MATERIAL FOR THE TASK:
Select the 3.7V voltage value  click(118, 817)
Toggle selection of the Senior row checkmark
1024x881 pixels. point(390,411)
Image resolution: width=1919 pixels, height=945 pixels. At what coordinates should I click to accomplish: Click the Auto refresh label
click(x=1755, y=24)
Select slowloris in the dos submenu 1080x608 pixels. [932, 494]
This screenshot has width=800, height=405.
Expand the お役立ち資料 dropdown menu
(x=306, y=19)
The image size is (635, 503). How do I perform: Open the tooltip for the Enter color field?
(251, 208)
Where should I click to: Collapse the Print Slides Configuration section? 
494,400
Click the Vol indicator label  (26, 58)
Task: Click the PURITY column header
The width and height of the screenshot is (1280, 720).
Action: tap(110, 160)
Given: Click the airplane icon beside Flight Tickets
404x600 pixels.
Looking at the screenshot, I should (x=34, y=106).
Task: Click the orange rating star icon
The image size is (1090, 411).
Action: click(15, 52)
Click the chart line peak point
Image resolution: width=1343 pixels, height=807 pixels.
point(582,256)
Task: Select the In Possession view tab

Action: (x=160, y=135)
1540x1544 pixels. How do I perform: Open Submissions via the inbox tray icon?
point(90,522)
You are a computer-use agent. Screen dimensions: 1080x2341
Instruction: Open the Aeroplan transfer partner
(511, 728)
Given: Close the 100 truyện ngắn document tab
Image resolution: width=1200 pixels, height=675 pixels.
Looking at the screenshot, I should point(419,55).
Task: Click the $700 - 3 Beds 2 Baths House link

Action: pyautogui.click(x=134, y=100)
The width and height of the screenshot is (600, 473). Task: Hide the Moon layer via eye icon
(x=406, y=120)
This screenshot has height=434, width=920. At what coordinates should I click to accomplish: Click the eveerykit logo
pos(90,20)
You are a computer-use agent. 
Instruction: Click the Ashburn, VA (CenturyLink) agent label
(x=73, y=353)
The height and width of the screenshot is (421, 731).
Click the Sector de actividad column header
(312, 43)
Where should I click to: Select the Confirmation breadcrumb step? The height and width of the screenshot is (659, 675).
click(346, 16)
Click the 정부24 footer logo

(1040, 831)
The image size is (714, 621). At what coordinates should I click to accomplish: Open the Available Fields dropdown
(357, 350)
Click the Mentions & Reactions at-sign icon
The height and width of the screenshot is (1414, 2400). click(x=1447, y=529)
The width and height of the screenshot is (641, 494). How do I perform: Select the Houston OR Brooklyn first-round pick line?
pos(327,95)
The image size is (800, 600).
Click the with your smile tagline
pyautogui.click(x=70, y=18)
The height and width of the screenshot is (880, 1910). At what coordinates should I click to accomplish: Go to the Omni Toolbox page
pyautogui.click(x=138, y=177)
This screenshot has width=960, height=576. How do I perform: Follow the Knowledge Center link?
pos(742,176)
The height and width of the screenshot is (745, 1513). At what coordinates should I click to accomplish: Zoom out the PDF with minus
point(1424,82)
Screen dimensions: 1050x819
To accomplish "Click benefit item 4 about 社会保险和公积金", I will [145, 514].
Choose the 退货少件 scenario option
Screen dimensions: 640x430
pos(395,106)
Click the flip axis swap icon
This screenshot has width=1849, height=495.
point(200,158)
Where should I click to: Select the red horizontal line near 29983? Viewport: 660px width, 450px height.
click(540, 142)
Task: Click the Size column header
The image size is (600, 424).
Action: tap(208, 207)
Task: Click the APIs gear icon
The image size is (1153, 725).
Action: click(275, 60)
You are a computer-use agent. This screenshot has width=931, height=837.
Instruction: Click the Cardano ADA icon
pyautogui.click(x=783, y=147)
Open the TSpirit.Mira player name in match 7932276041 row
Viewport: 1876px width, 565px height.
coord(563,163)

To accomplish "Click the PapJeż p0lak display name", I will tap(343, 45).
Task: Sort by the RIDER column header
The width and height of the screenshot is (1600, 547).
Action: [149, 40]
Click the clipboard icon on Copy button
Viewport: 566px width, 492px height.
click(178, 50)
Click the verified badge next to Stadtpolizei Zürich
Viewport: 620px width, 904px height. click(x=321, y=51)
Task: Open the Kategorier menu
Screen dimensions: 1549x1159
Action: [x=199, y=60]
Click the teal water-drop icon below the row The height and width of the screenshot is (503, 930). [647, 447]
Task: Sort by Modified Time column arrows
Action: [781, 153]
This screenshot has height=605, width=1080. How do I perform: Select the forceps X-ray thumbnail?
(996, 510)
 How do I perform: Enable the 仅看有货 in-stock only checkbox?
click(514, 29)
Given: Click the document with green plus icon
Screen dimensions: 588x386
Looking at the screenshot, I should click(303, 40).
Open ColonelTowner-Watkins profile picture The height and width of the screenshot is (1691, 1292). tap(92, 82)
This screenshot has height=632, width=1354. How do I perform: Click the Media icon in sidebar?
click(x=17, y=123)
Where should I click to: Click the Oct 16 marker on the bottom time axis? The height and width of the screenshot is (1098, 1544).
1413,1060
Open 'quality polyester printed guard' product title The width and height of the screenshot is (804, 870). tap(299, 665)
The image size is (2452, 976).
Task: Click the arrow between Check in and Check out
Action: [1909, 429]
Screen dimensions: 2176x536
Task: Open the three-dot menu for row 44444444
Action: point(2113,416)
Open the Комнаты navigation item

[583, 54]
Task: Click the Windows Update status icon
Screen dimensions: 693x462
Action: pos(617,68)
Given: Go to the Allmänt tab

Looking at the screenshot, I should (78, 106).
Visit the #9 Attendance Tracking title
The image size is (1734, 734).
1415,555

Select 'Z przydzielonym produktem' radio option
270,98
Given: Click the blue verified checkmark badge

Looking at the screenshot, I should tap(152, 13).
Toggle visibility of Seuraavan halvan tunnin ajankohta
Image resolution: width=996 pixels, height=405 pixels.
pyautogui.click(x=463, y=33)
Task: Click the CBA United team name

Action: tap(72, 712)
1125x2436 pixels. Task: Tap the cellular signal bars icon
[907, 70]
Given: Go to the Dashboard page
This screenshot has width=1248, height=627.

WORK TO BE COMPLETED:
Each line above that contains "computer" counts once; report the resulting number and nothing else.

RESPONSE TO THE TASK:
3